Exercise goal ▸ The listing below holds pictures; exclude them. Return exactly the lines from the one with "The height and width of the screenshot is (819, 1456)." through the one with "You are a computer-use".

BEGIN

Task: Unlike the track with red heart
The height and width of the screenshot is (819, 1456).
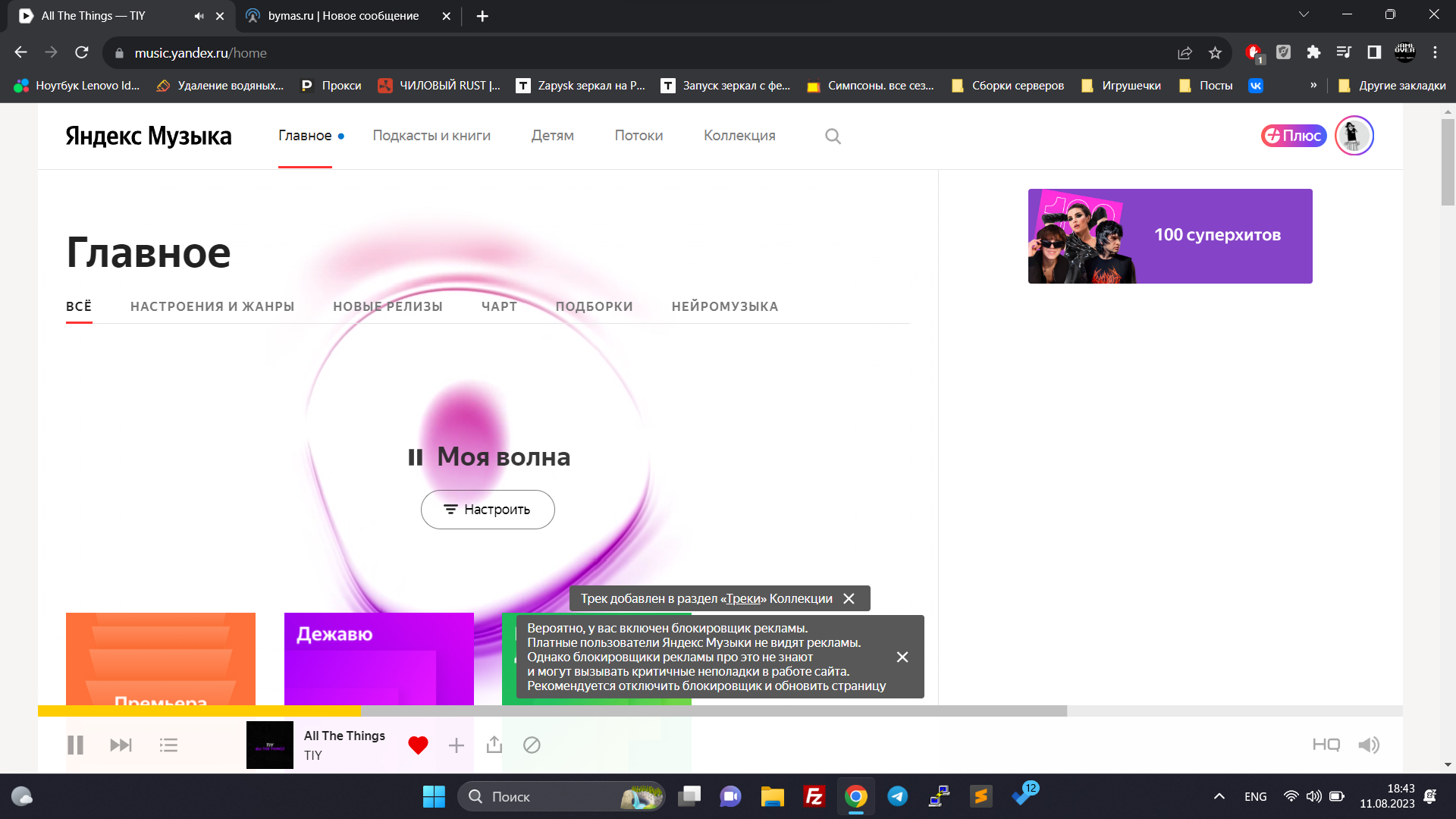Action: click(418, 745)
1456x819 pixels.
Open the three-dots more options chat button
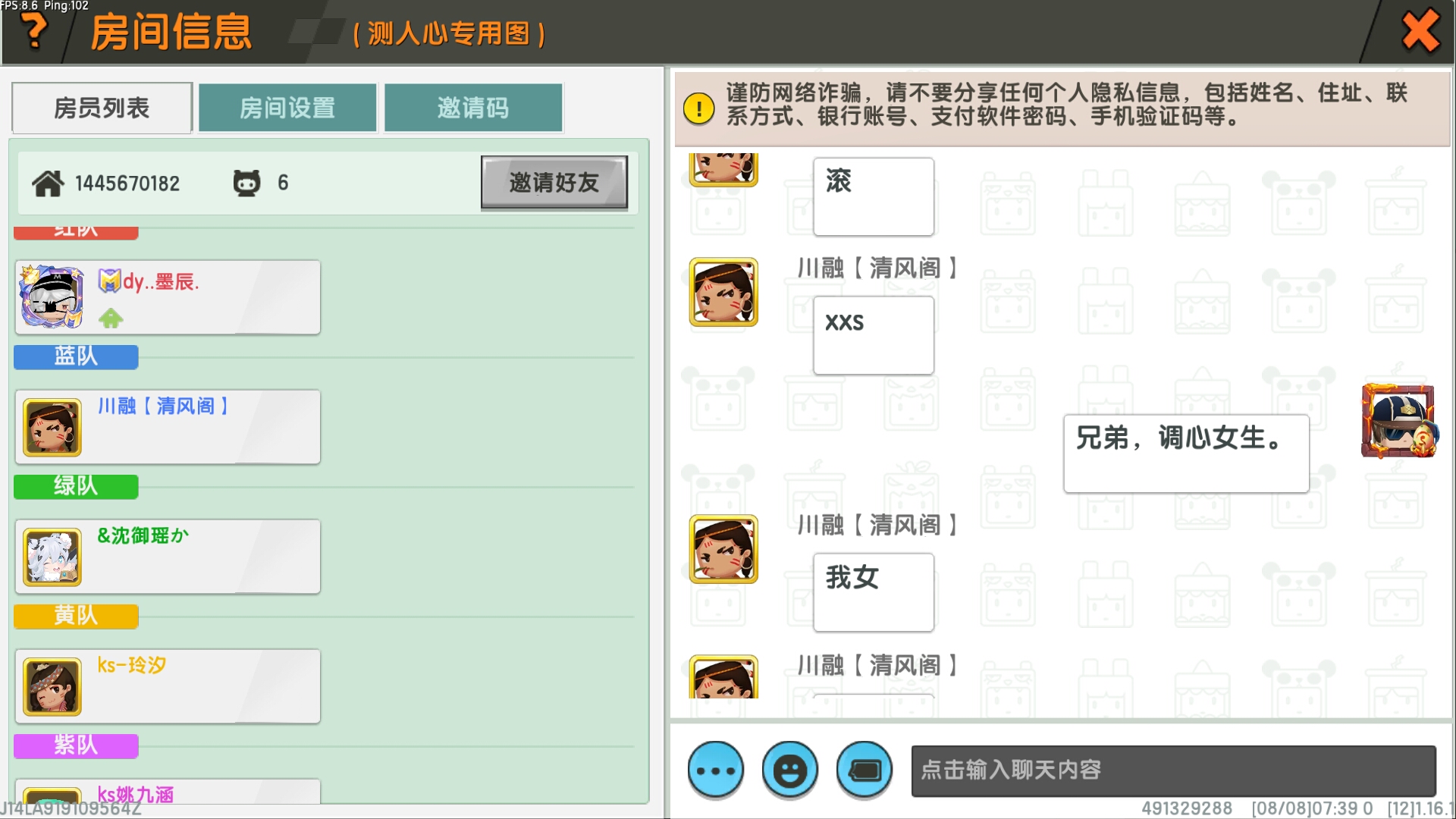715,770
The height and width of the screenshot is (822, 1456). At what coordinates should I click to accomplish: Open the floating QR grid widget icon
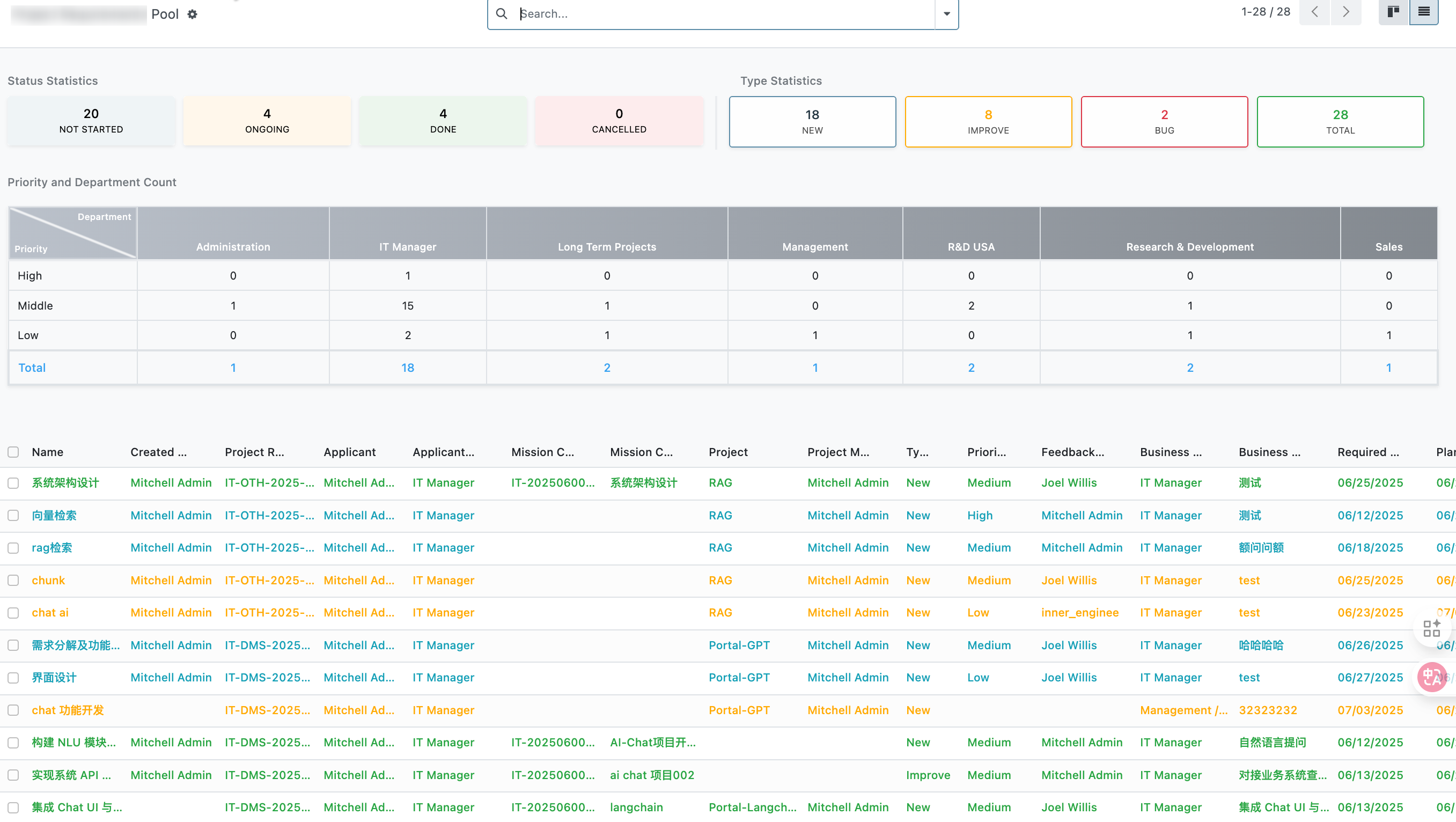[1431, 628]
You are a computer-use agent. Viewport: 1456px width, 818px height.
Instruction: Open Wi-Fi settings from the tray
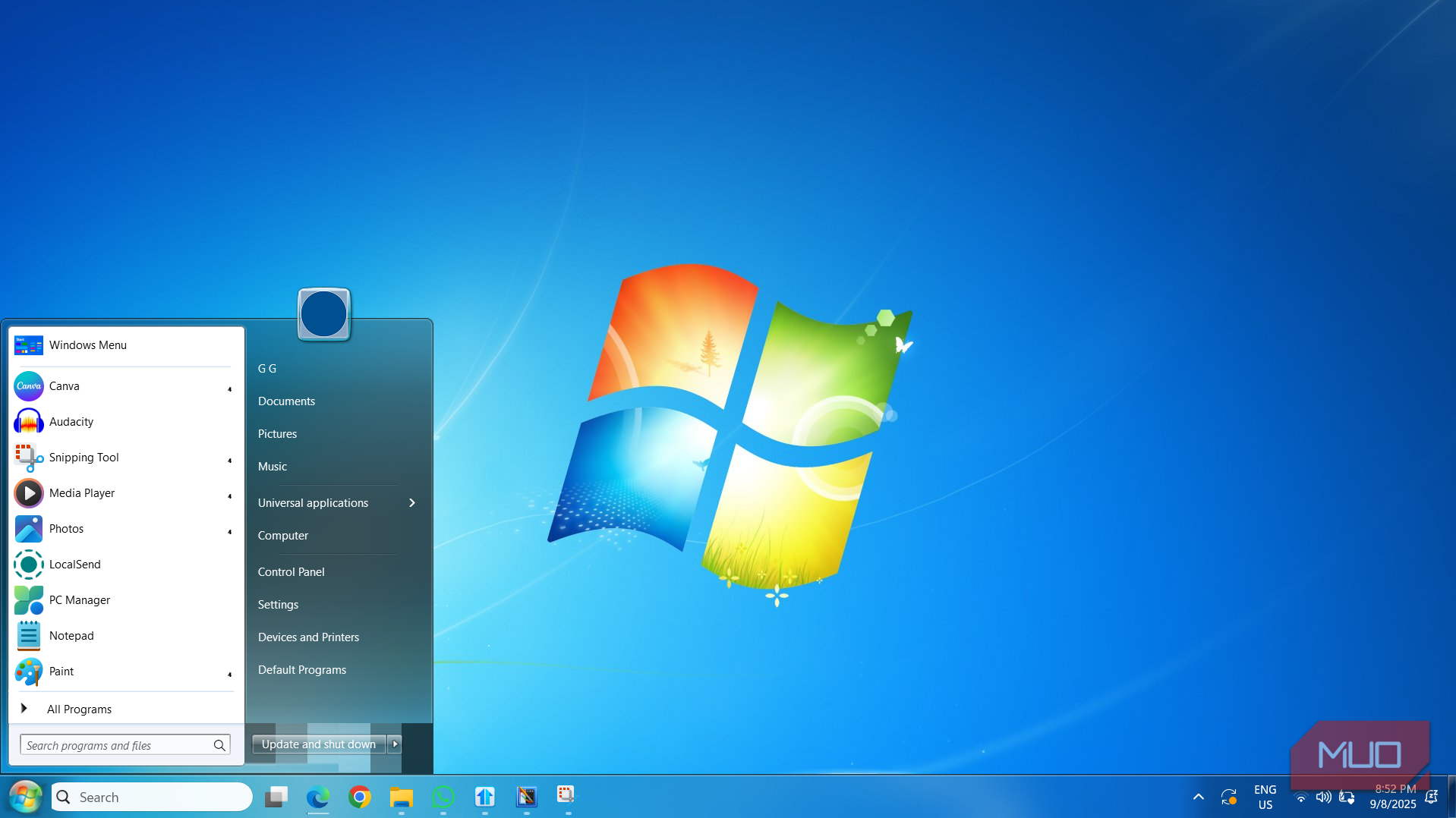click(1300, 797)
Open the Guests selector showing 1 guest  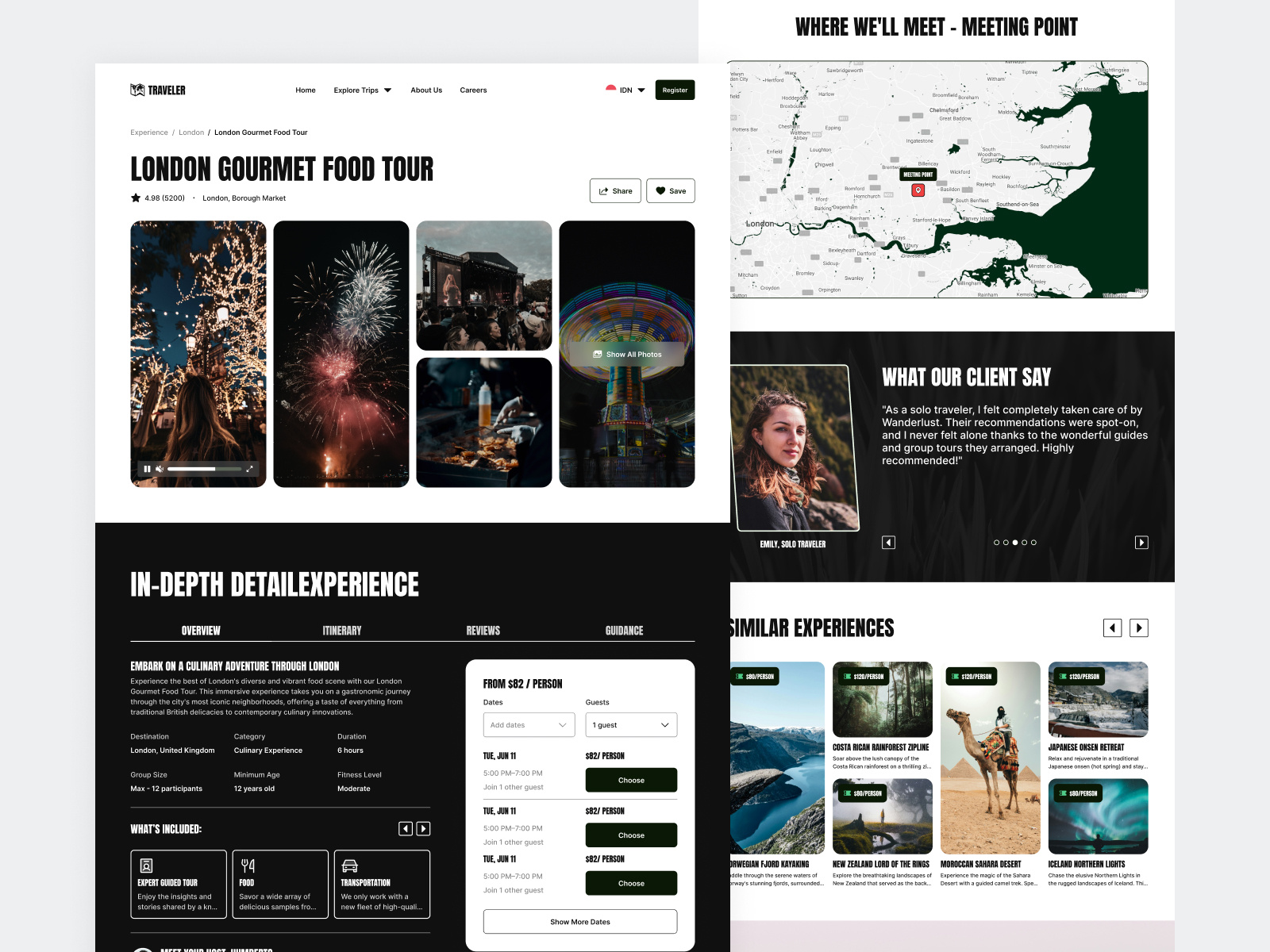(x=631, y=724)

END

Expected answer ▸
The height and width of the screenshot is (819, 1456).
Action: click(418, 745)
1456x819 pixels.
Open the three-dots more options chat button
715,770
The height and width of the screenshot is (822, 1456). At what coordinates should I click to accomplish: Open the floating QR grid widget icon
[1431, 628]
You are a computer-use agent. Viewport: 1456px width, 818px height.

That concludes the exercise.